◆ Activity ◆
Could you copy each line of the entries that contains "Sort"?

◆ Recorded data ◆
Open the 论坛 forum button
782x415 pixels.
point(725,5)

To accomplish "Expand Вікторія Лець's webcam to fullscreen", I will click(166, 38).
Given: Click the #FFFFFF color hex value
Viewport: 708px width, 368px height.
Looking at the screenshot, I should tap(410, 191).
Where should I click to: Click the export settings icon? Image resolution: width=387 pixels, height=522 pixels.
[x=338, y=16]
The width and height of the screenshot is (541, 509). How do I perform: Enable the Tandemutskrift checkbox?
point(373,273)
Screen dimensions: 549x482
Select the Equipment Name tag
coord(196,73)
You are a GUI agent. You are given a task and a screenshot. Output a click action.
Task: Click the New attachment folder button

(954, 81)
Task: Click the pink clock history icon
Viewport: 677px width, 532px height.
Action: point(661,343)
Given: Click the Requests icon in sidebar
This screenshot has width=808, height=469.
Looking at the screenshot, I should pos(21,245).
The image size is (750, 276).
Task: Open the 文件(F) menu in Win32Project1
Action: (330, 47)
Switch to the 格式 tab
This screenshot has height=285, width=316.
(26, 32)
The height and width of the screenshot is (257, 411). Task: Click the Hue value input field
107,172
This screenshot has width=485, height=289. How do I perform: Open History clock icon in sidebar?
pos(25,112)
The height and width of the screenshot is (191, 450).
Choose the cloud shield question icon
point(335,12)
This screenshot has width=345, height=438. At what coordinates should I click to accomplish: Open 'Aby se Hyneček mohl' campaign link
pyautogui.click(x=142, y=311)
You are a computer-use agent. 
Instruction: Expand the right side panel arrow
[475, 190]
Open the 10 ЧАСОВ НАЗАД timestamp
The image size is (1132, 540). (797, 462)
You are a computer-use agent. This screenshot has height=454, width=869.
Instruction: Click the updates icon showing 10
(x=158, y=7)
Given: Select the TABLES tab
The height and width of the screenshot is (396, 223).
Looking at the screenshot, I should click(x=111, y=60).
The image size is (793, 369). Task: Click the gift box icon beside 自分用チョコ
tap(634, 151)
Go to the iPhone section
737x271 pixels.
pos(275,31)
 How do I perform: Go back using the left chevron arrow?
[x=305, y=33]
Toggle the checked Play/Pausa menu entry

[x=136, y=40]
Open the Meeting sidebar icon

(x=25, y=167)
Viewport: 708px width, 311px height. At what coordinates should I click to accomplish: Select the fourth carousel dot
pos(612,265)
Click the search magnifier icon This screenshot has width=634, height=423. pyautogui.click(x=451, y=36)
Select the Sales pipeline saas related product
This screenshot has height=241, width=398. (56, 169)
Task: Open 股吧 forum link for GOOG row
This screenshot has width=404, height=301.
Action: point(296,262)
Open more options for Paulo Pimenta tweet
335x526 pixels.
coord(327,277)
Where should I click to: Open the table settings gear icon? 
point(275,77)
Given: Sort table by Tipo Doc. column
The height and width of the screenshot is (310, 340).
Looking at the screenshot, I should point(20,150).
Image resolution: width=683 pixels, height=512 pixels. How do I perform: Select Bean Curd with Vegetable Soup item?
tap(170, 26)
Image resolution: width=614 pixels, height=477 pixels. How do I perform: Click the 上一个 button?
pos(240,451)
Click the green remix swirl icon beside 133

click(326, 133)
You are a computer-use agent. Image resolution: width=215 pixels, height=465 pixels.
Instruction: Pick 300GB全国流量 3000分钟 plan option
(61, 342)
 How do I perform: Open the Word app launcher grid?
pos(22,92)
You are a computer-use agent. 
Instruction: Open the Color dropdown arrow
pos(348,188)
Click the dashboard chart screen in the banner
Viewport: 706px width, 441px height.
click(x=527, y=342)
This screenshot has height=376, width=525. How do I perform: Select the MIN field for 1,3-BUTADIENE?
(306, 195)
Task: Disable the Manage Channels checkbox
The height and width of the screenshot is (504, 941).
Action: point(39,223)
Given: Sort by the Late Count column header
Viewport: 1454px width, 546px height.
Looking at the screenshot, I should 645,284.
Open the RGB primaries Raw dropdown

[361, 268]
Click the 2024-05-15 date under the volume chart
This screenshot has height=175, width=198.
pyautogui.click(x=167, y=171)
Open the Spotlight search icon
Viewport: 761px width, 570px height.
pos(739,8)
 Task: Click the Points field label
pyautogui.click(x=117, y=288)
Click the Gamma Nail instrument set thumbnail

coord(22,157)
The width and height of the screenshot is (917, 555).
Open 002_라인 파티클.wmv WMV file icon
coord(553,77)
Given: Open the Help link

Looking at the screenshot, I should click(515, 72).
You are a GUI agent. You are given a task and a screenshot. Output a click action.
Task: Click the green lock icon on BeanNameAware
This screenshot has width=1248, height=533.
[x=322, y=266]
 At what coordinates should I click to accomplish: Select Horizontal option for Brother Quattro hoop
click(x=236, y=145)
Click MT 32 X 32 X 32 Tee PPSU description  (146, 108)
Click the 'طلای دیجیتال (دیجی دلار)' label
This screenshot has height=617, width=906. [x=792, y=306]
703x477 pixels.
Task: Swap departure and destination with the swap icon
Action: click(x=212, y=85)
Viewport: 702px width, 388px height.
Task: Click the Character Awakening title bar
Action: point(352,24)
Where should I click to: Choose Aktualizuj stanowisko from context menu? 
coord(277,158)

◆ Response for this exercise ◆
Given: Sort table by Tipo Doc. column
Given: Sort by the Late Count column header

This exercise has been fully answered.